Is there a logical reason why a Wireless network setup would start causing a DHCP issue?
Please connect to your OpenWrt device using ssh and copy the output of the following commands and post it here using the "Preformatted text </> " button:
Remember to redact passwords, MAC addresses and any public IP addresses you may have:
Your first guest network is lacking a subnet mask. The guest2 network is overlapping with guest -- it must be a different subnet.
Your guest3 network is the only one that is associated with wireless SSIDs. However, you've got more than one SSID associated with the guest3 network, so you must have a bridge defined (which you do not have currently). The requirement to use a bridge will be true for any network that will connect to more than one radio and/or radio+ethernet or multiple ethernet ports.
Thanks for the reply. I think that first part about guest is probably not the original issue. When the issue started, I hadn't yet created guest2 or guest3, and it did have a subnet mask of 255.255.255.0 before I started messing with the settings to try to fix the issue.
But the bridge thing sounds like a possible thing I need to do. But is there a reason why it worked for months and then suddenly stopped working? Possibly a device connected to the other wifi radio for the first time (802ac/n vs 80211b/g/n)?
config device
option name 'br-guest'
option type 'bridge'
config interface 'guest'
option device 'br-guest'
option proto 'static'
... more options
Notice this is exactly like the default configuration with br-lan however no Ethernet ports are (yet) included in br-guest. Whenever a wifi AP is attached with option network guest, it will then be included in br-guest. You can confirm that with the command brctl show which shows the running bridges and their members.
If they look in Network/Interfaces in LuCI it will show, with icons, what device is in what interface.
It is easier to visualize when first using OpenWrt.
Well you have to.
The image translators work for the construct program but there's way too much information to decode the matrix.
You get used to it I I don't even see the code; all I see is blonde, brunette redhead.

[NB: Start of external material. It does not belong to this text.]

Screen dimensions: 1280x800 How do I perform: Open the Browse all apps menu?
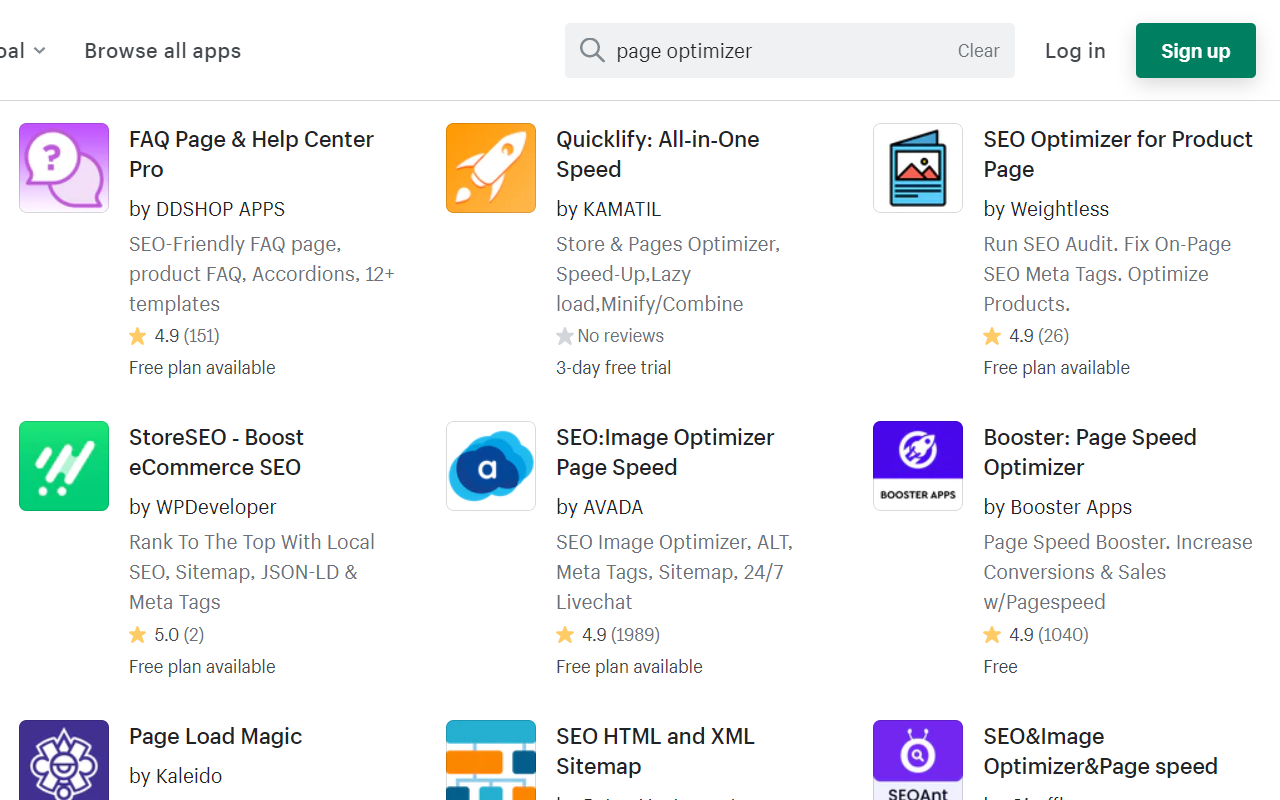162,50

Even if it wasn't part of the original issue, it does need to be fixed. I'm honestly not sure what size network results if a subnet mask (or CIDR value) is not declared -- it might be a /32, but it also could be larger or just simply will cause an error.
That's possible... it's hard to know the circumstances, but a bridge is required if more than one physical interface is linked to your network interface.

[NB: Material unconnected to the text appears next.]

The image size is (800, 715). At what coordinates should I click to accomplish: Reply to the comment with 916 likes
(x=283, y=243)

Ok, yeah after doing some more experimenting, it's pretty clear that the issue was having more than one wireless interface associated with a network interface without having a bridge. I was able to reproduce the issue any time I had more than one wireless network using the same network interface.
Yeah, that guide could use to be updated. I actually don't like that it creates the wifi SSID first -- personally, I prefer to create the bridge, then the network interface, dhcp server, and firewall configs, then add the SSID and associate it with the network.